There are numerous points in Kiyoshi Kurosawa's breakthrough film Cure where a more conventional filmmaker would lead us down a rather familiar path. Instead, we drift from a police-procedural murder mystery to a foreboding psychodrama that dissolves all understanding of identity and consciousness. By the time it arrives at a decaying, abandoned building on the edge of Tokyo for the film's final confrontation, the only certainty we feel is that of the metastatic nature of violence.
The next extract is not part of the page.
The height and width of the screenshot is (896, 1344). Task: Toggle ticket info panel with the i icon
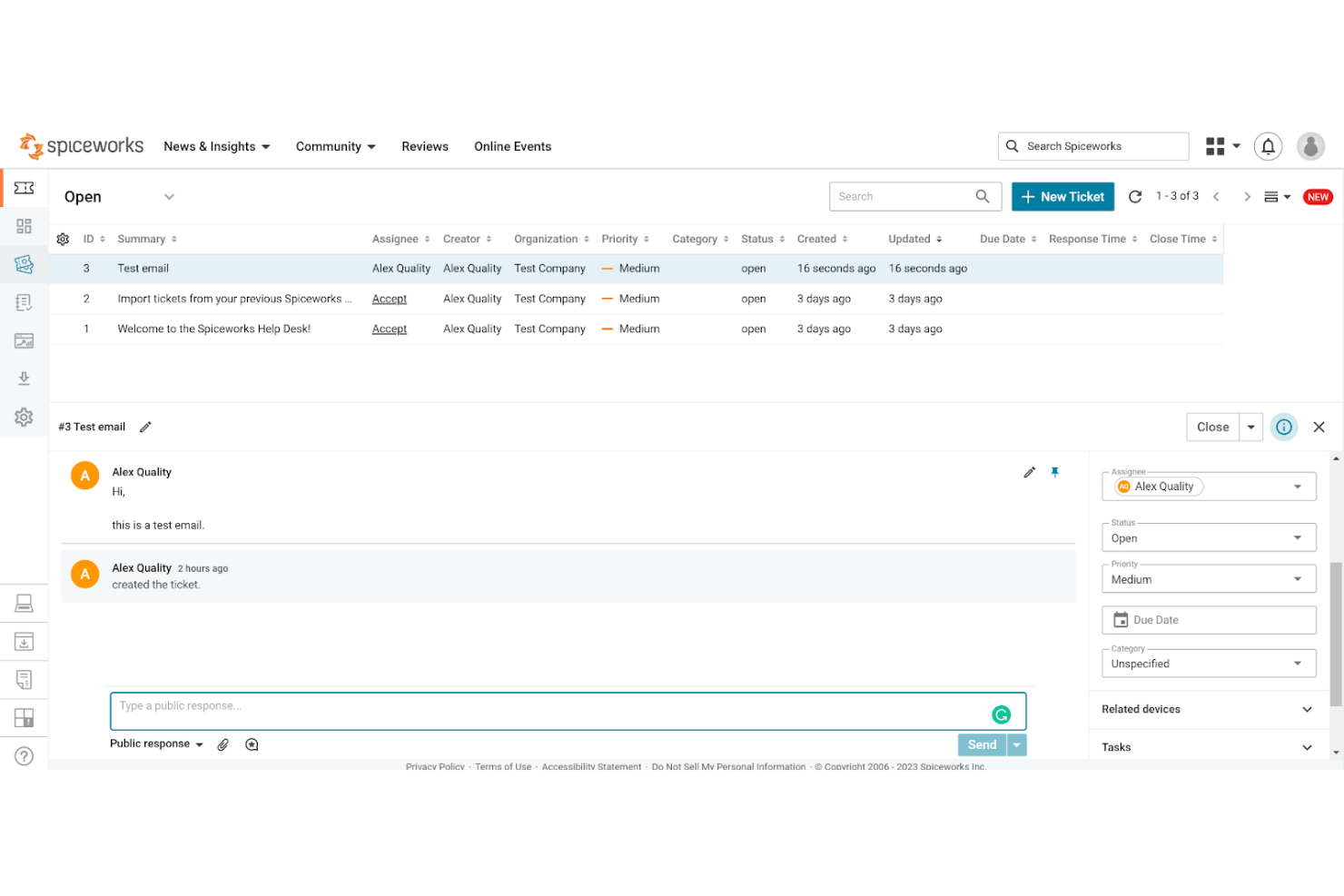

Kōji Yakusho (Shall We Dance?) plays Takabe, a detective investigating a series of gruesome murders each committed by different people, but bound together by the same mutilation: a large "X" carved in the victim's neck. The other mysterious factor uniting them is the amnesiac drifter who offers no answers, but who comes into contact with each murderer before they unknowingly commit their crime. Masato Hagiwara's performance, however, while enigmatic and entrancing, never succumbs to the charismatic mastermind archetype of serial killer narratives (and whether or not the "label" of serial killer actually applies to him is one of the film's central mysteries). The way in which he reflects the capacity for violence back at Takabe and other characters is maddeningly haunting.
Overshadowed by other films in the turn-of-the-century J-Horror canon, like Ringu (1998) and Audition (1999), Cure lives on as one of the more powerful works of the era. The chance to see it on 35mm at Japan Society should not be missed, and be prepared to ponder the ending for a long time afterwards.